So what does all of this mean for Graphite? We just highlighted carbon's reliance on consistently low I/O latency and we also know that the write system call only returns quickly because the data is merely being copied into a buffer. What happens when there is not enough memory for the kernel to continue buffering writes? The writes become synchronous and thus terribly slow! This causes a dramatic drop in the rate of carbon's write operations, which causes carbon's queues to grow, which eats up even more memory, starving the kernel even further. In the end, this kind of situation usually results in carbon running out of memory or being killed by an angry sysadmin.

To avoid this kind of catastrophe, I added several features to carbon including configurable limits on how many data points can be queued and rate-limits on how quickly various whisper operations can be performed. These features can protect carbon from spiraling out of control and instead impose less harsh effects like dropping some data points or refusing to accept more data points. However, proper values for those settings are system-specific and require a fair amount of testing to tune. They are useful but they do not fundamentally solve the problem. For that, we'll need more hardware.

8.9. Clustering

Making multiple Graphite servers appear to be a single system from a user perspective isn't terribly difficult, at least for a naïve implementation. The webapp's user interaction primarily consists of two operations: finding metrics and fetching data points (usually in the form of a graph). The find and fetch operations of the webapp are tucked away in a library that abstracts their implementation from the rest of the codebase, and they are also exposed through HTTP request handlers for easy remote calls.

TASK SET.
• A. According to the Graphite excerpt, what two operations make up most of the webapp's user interaction?
• B. Carry on the passage about Graphite from where it stops.

PROVIDED DATA.
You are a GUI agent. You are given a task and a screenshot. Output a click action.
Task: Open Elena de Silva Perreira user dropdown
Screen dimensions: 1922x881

FINAL ANSWERS.
• A. Finding metrics and fetching data points, usually in the form of a graph.

• B.
The find operation searches the local filesystem of whisper data for things matching a user-specified pattern, just as a filesystem glob like *.txt matches files with that extension. Being a tree structure, the result returned by find is a collection of Node objects, each deriving from either the Branch or Leaf sub-classes of Node. Directories correspond to branch nodes and whisper files correspond to leaf nodes. This layer of abstraction makes it easy to support different types of underlying storage including RRD files5 and gzipped whisper files.

The Leaf interface defines a fetch method whose implementation depends on the type of leaf node. In the case of whisper files it is simply a thin wrapper around the whisper library's own fetch function. When clustering support was added, the find function was extended to be able to make remote find calls via HTTP to other Graphite servers specified in the webapp's configuration. The node data contained in the results of these HTTP calls gets wrapped as RemoteNode objects which conform to the usual Node, Branch, and Leaf interfaces. This makes the clustering transparent to the rest of the webapp's codebase. The fetch method for a remote leaf node is implemented as another HTTP call to retrieve the data points from the node's Graphite server.

All of these calls are made between the webapps the same way a client would call them, except with one additional parameter specifying that the operation should only be performed locally and not be redistributed throughout the cluster. When the webapp is asked to render a graph, it performs the find operation to locate the requested metrics and calls fetch on each to retrieve their data points. This works whether the data is on the local server, remote servers, or both. If a server goes down, the remote calls timeout fairly quickly and the server is marked as being out of service for a short period during which no further calls to it will be made. From a user standpoint, whatever data was on the lost server will be missing from their graphs unless that data is duplicated on another server in the cluster.

8.9.1. A Brief Analysis of Clustering Efficiency

The most expensive part of a graphing request is rendering the graph. Each rendering is performed by a single server so adding more servers does effectively increase capacity for rendering graphs. However, the fact that many requests end up distributing find calls to every other server in the cluster means that our clustering scheme is sharing much of the front-end load rather than dispersing it. What we have achieved at this point, however, is an effective way to distribute back-end load, as each carbon instance operates independently. This is a good first step since most of the time the back end is a bottleneck far before the front end is, but clearly the front end will not scale horizontally with this approach.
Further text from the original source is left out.